Vladimír Coufal (; born 22 August 1992) is a Czech professional footballer who plays as a defender for Premier League club West Ham United and the Czech Republic national team. He has previously played for Bílovec, Hlučín, Opava, Slovan Liberec and Slavia Prague.

Club career
Coufal began his career at local club Baník Ostrava, playing in the club's academy, before being released at the age of 17 as he was considered to be too small.
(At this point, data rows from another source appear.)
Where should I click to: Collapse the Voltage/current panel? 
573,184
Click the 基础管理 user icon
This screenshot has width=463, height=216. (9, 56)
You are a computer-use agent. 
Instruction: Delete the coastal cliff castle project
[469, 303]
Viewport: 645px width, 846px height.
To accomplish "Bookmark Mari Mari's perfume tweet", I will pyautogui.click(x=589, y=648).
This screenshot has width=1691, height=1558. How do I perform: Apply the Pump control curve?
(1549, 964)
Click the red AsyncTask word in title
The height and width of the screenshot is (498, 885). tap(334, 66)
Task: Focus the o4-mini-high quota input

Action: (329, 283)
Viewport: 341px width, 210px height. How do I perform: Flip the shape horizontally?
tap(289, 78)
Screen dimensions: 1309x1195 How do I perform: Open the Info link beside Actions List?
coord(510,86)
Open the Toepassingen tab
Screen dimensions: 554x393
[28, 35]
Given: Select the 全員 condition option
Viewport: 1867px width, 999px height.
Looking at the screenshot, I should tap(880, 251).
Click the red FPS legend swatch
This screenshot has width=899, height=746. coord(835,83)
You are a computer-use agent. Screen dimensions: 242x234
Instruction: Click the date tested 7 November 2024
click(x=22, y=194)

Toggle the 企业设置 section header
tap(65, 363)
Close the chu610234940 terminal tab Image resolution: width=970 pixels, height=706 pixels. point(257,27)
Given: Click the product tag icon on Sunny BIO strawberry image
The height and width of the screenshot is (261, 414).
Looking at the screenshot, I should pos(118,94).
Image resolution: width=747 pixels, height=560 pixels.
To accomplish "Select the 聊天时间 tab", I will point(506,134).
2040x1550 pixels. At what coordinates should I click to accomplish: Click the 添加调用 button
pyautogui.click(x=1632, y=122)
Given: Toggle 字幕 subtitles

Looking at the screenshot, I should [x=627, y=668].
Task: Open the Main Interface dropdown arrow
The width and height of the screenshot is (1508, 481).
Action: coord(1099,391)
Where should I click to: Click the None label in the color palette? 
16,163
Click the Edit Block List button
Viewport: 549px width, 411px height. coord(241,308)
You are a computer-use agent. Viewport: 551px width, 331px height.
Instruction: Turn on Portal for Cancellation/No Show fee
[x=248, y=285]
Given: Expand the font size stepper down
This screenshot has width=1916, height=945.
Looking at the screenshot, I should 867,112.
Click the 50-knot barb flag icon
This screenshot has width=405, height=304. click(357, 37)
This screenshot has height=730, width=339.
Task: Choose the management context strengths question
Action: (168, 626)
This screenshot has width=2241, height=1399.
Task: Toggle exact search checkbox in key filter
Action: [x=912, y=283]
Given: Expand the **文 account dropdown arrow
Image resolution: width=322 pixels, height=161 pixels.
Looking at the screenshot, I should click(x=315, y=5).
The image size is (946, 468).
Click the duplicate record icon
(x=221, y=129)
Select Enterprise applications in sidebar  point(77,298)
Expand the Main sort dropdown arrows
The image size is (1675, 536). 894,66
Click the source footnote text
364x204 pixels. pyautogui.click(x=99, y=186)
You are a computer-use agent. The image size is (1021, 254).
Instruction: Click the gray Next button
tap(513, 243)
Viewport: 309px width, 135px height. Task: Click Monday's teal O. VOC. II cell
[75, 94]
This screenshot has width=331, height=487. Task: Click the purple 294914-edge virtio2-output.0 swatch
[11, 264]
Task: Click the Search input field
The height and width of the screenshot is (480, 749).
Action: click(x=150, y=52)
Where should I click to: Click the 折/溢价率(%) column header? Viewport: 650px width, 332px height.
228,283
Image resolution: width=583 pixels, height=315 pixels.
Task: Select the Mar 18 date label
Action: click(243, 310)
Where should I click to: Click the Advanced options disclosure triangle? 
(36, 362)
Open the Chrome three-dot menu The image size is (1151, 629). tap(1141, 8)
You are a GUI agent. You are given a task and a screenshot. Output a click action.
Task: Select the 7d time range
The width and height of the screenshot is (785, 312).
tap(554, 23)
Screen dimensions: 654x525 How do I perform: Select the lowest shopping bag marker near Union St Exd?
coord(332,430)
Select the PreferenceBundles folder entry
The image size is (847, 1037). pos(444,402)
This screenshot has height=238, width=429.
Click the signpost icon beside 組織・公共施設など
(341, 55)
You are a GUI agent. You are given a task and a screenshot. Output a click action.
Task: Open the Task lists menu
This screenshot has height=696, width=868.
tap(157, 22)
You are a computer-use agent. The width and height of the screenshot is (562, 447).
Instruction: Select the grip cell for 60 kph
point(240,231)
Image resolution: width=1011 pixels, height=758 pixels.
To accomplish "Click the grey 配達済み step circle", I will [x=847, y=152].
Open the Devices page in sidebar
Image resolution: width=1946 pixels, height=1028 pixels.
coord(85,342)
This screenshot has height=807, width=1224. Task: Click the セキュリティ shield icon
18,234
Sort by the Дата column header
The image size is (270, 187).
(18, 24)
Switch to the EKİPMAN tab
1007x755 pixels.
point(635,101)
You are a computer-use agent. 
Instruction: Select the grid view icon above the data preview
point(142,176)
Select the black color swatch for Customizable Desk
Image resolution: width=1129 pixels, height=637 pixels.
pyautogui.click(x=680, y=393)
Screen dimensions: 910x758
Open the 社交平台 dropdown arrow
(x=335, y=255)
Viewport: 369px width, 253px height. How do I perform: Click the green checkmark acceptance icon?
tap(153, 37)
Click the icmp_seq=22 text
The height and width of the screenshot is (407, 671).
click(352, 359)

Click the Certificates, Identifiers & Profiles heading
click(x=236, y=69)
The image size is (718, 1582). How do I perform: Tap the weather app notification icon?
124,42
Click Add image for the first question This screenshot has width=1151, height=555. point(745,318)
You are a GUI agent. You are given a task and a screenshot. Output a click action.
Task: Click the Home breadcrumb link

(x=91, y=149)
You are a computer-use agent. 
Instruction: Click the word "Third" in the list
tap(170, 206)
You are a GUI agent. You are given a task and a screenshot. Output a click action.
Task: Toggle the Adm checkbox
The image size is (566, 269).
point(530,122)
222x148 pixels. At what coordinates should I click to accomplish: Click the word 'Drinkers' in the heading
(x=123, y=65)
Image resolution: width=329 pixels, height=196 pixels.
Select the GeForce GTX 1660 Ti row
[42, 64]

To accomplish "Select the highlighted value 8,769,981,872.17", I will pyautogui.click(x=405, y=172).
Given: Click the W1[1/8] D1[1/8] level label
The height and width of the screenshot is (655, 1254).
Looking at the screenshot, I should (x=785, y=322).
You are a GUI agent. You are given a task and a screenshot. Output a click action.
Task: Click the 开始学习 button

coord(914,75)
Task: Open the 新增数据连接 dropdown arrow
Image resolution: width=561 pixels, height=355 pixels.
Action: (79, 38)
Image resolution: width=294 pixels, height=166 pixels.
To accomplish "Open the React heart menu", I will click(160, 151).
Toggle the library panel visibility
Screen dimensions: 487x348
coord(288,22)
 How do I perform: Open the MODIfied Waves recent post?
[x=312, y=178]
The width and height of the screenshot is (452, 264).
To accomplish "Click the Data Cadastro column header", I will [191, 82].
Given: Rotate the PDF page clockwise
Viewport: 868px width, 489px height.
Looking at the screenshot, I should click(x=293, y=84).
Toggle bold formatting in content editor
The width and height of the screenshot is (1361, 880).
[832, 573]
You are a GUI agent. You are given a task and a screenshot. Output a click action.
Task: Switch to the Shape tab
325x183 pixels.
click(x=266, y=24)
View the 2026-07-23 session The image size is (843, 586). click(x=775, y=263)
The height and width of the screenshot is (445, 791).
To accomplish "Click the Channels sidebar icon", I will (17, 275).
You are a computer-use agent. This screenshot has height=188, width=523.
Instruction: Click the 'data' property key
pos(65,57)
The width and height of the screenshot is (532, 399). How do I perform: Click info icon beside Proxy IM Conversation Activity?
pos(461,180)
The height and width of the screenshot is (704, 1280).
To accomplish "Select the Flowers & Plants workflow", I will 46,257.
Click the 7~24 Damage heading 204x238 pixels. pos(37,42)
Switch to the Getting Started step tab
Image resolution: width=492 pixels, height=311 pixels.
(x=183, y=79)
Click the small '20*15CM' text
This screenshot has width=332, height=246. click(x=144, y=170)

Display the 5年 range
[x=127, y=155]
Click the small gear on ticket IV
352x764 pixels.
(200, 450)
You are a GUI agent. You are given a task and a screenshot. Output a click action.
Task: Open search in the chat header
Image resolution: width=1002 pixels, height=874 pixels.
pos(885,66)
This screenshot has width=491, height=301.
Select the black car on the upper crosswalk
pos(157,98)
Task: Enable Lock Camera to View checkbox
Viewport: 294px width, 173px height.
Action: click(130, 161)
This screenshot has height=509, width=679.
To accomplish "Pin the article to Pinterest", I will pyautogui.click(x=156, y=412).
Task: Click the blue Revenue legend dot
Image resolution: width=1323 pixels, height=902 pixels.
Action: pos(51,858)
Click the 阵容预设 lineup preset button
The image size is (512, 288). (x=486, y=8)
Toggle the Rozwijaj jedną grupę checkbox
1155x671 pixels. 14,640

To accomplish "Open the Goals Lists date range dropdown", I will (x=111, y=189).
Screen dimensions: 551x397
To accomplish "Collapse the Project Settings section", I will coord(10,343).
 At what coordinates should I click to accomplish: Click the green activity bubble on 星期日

In 2009, following his release from Baník Ostrava, Coufal joined amateur club ŠSK Bílovec. He believed Banik had destroyed his opportunity to become a professional footballer and described his time with Bílovec as playing "with 40-year-old men. These guys played for sausages and beer after the game, just to drink after work".

Hlučín 
Coufal began his professional career with Hlučín, making his debut against Dukla Prague in September 2010 in 2. Liga just after his 18th birthday. During the 2010–11 season, Coufal made 14 appearances for the club.

Opava (loan) 
Coufal spent the 2011–12 season on loan with 2. Liga club Opava where he made 13 appearances and scored one goal for the club.

Slovan Liberec 
After impressing in the second division with Hlučín and Opava, Coufal was signed by Czech First League club Slovan Liberec in 2012, following a trial with Sparta Prague, who saw Coufal as a replacement for the outgoing Ondřej Kušnír, who had joined Liberec himself in the summer of 2012. Despite playing for Sparta Prague in a pre-season friendly against Viktoria Žižkov, Sparta opted to sign Pablo Gil over Coufal.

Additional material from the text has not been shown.